PROBLEM STATEMENT :: Every line from the one with "Given: Tap the Wi-Fi status icon" to the final line of the records should be printed exactly as it is, with pictures left out.

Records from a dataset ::

^^^^^^^^^^^^^^^^

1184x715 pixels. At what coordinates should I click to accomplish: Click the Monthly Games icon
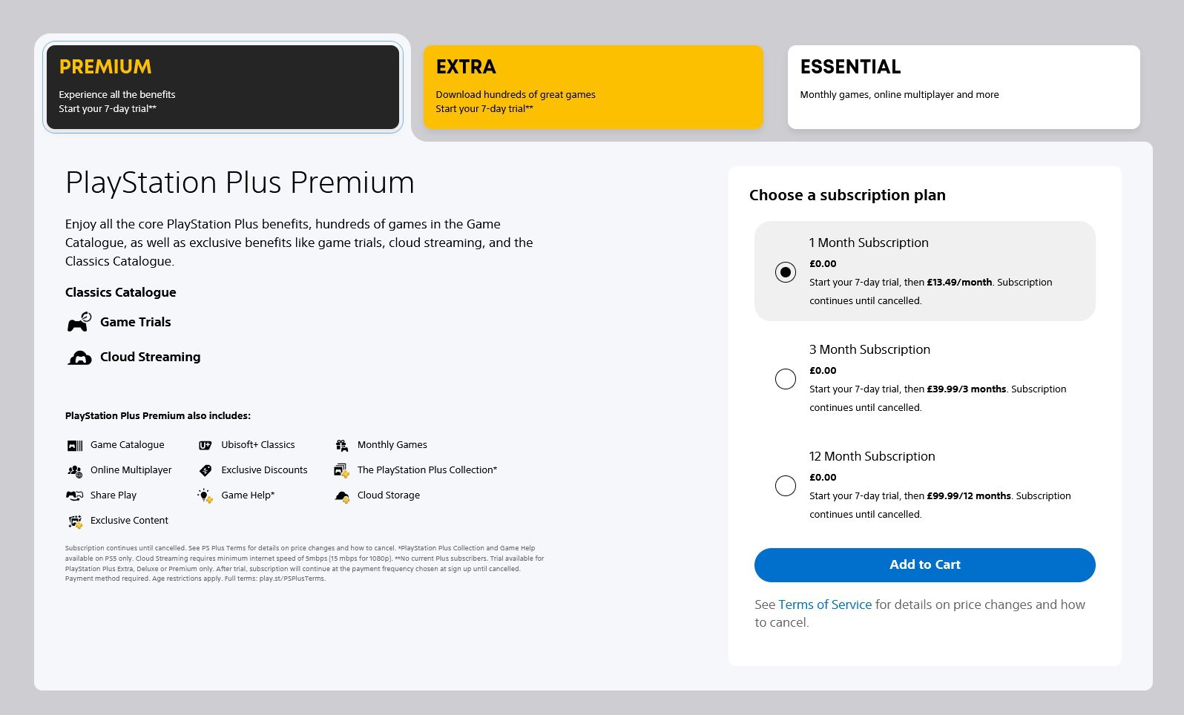pyautogui.click(x=341, y=445)
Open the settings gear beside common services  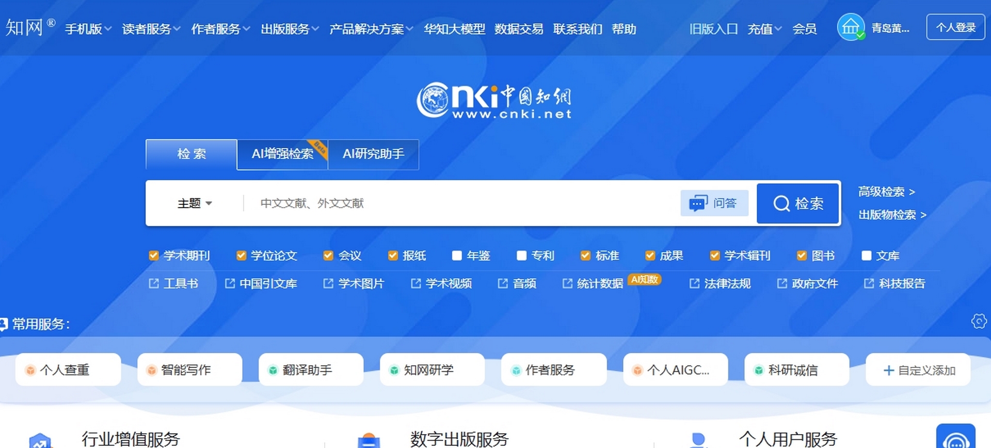click(978, 322)
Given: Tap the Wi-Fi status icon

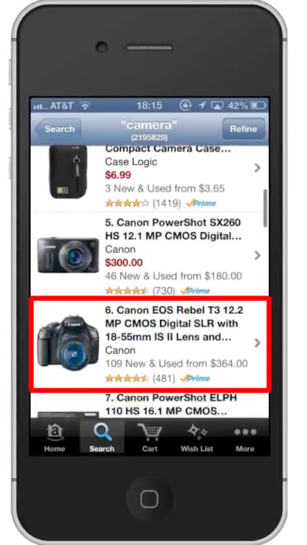Looking at the screenshot, I should pyautogui.click(x=85, y=106).
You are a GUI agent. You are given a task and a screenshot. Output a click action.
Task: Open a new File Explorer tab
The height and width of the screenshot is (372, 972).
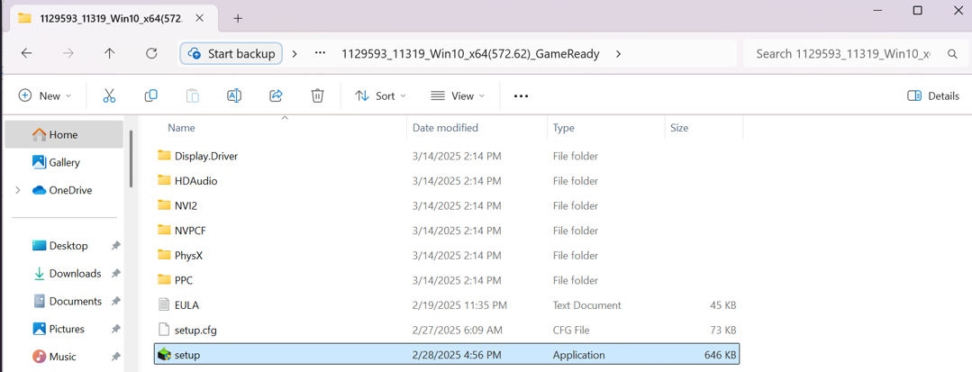coord(238,18)

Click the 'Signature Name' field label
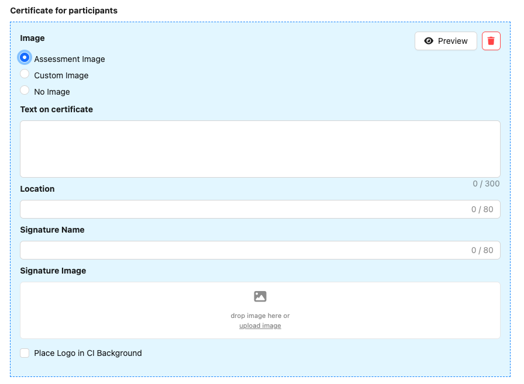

^^^^^^^^^^^^^^^^

RESULT ::
Given: Tap the Wi-Fi status icon

Looking at the screenshot, I should pyautogui.click(x=85, y=106).
You are a GUI agent. You are given a task and a screenshot. Output a click action.
Task: Open a new File Explorer tab
The height and width of the screenshot is (372, 972).
coord(238,18)

Click the 'Signature Name' field label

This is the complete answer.